● **WORK REQUEST**: The answer must be an exact copy of the lines from the one containing "The height and" through the last line of the records, with the pictures left out.
[[ RECORD EXCERPTS open ]]
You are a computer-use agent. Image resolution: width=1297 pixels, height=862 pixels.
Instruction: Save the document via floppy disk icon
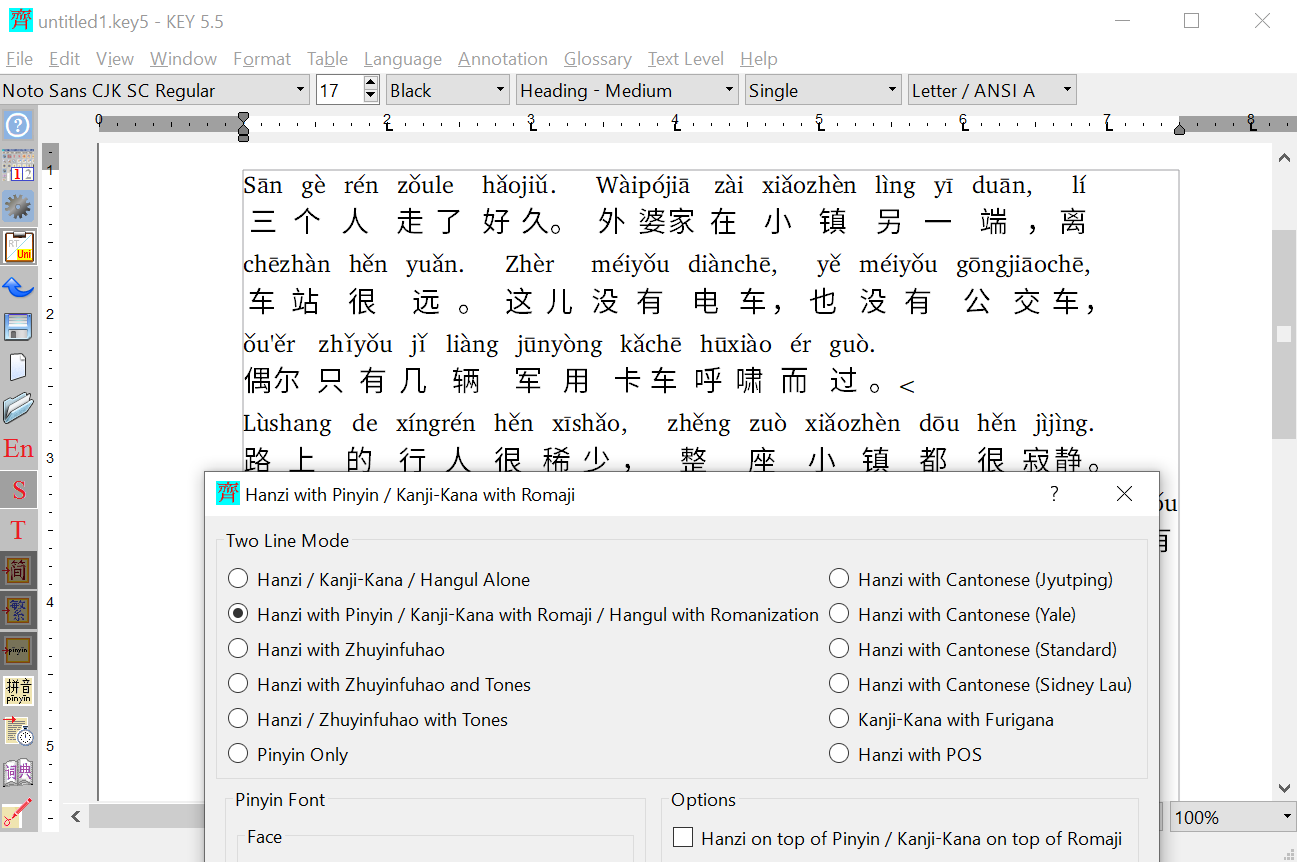[x=18, y=327]
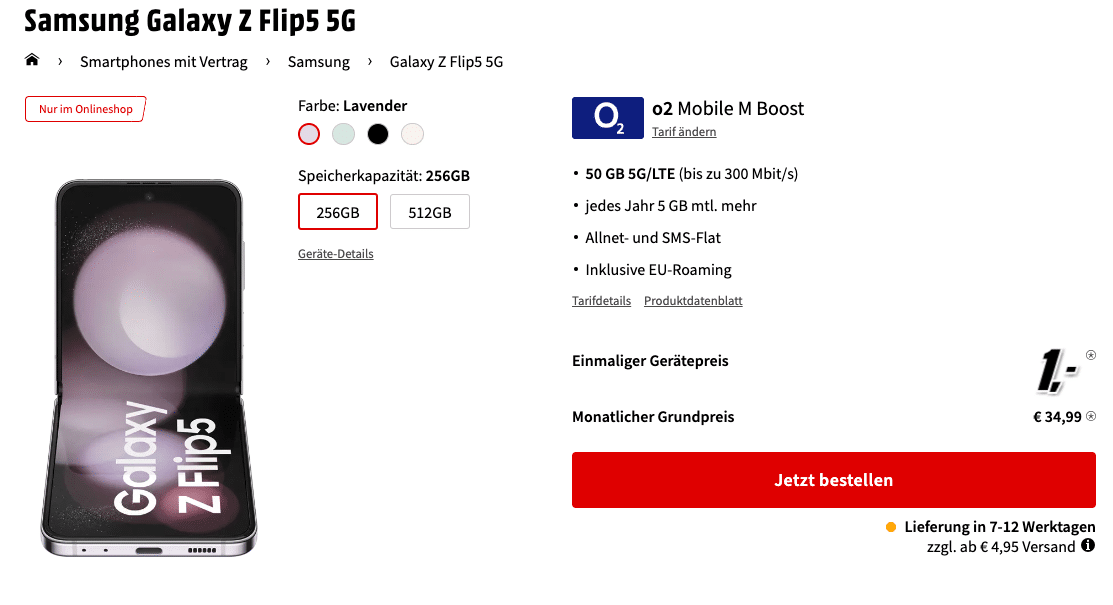1113x605 pixels.
Task: Navigate to Samsung breadcrumb
Action: pyautogui.click(x=319, y=62)
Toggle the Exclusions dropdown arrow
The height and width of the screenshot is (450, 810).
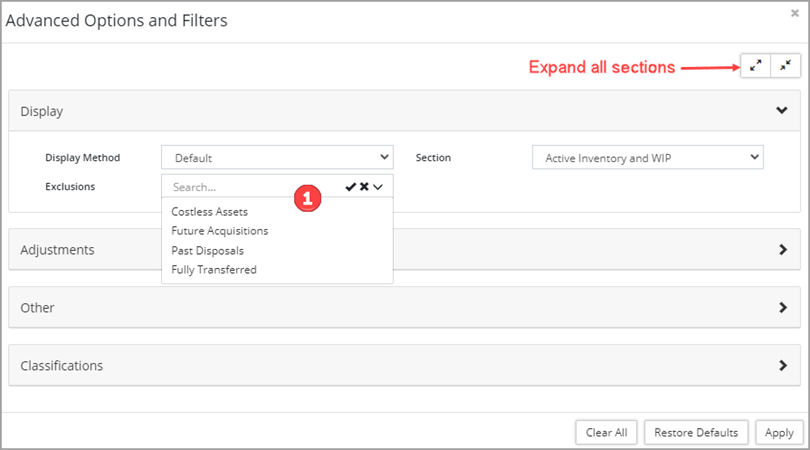(x=379, y=187)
[[ RECORD EXCERPTS closed ]]
● **TASK OUTPUT**:
The height and width of the screenshot is (450, 810).
(x=379, y=187)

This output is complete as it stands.